>>>>>

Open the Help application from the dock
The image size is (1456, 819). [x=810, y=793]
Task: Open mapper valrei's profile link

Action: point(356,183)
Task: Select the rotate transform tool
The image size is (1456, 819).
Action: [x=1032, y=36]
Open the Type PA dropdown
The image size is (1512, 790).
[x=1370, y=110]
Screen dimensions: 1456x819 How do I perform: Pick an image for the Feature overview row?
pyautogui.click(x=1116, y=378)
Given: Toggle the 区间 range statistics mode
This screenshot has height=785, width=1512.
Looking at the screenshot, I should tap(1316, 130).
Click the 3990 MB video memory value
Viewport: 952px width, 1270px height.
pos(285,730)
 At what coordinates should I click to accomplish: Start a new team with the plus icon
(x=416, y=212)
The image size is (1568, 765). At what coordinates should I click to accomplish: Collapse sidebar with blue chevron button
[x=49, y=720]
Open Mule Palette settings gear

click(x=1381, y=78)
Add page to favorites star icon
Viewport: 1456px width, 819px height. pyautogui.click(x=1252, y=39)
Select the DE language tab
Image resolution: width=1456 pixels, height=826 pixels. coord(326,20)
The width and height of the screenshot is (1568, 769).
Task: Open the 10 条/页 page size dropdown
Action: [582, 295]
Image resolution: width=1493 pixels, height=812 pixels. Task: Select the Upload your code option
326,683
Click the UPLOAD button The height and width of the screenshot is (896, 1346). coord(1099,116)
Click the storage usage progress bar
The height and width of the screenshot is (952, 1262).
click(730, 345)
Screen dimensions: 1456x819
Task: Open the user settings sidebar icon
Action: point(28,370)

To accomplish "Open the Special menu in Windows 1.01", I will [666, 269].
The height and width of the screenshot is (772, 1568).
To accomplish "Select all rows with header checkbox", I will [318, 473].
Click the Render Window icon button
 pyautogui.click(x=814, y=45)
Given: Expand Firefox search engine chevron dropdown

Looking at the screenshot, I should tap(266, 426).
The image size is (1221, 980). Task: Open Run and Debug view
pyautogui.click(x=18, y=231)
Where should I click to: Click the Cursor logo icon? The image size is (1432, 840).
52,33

<<<<<

:: What is being asked ::
Reproduce the material above precisely, omitting nothing.

:: Response below ::
Open the Help application from the dock
The image size is (1456, 819). [x=810, y=793]
Task: Open mapper valrei's profile link

Action: point(356,183)
Task: Select the rotate transform tool
The image size is (1456, 819).
Action: [x=1032, y=36]
Open the Type PA dropdown
The image size is (1512, 790).
[x=1370, y=110]
Screen dimensions: 1456x819 How do I perform: Pick an image for the Feature overview row?
pyautogui.click(x=1116, y=378)
Given: Toggle the 区间 range statistics mode
This screenshot has height=785, width=1512.
Looking at the screenshot, I should tap(1316, 130).
Click the 3990 MB video memory value
Viewport: 952px width, 1270px height.
pos(285,730)
 At what coordinates should I click to accomplish: Start a new team with the plus icon
(x=416, y=212)
The image size is (1568, 765). At what coordinates should I click to accomplish: Collapse sidebar with blue chevron button
[x=49, y=720]
Open Mule Palette settings gear

click(x=1381, y=78)
Add page to favorites star icon
Viewport: 1456px width, 819px height. pyautogui.click(x=1252, y=39)
Select the DE language tab
Image resolution: width=1456 pixels, height=826 pixels. coord(326,20)
The width and height of the screenshot is (1568, 769).
Task: Open the 10 条/页 page size dropdown
Action: [582, 295]
Image resolution: width=1493 pixels, height=812 pixels. Task: Select the Upload your code option
326,683
Click the UPLOAD button The height and width of the screenshot is (896, 1346). coord(1099,116)
Click the storage usage progress bar
The height and width of the screenshot is (952, 1262).
click(730, 345)
Screen dimensions: 1456x819
Task: Open the user settings sidebar icon
Action: point(28,370)

To accomplish "Open the Special menu in Windows 1.01", I will [666, 269].
The height and width of the screenshot is (772, 1568).
To accomplish "Select all rows with header checkbox", I will [318, 473].
Click the Render Window icon button
 pyautogui.click(x=814, y=45)
Given: Expand Firefox search engine chevron dropdown

Looking at the screenshot, I should tap(266, 426).
The image size is (1221, 980). Task: Open Run and Debug view
pyautogui.click(x=18, y=231)
Where should I click to: Click the Cursor logo icon? The image size is (1432, 840).
52,33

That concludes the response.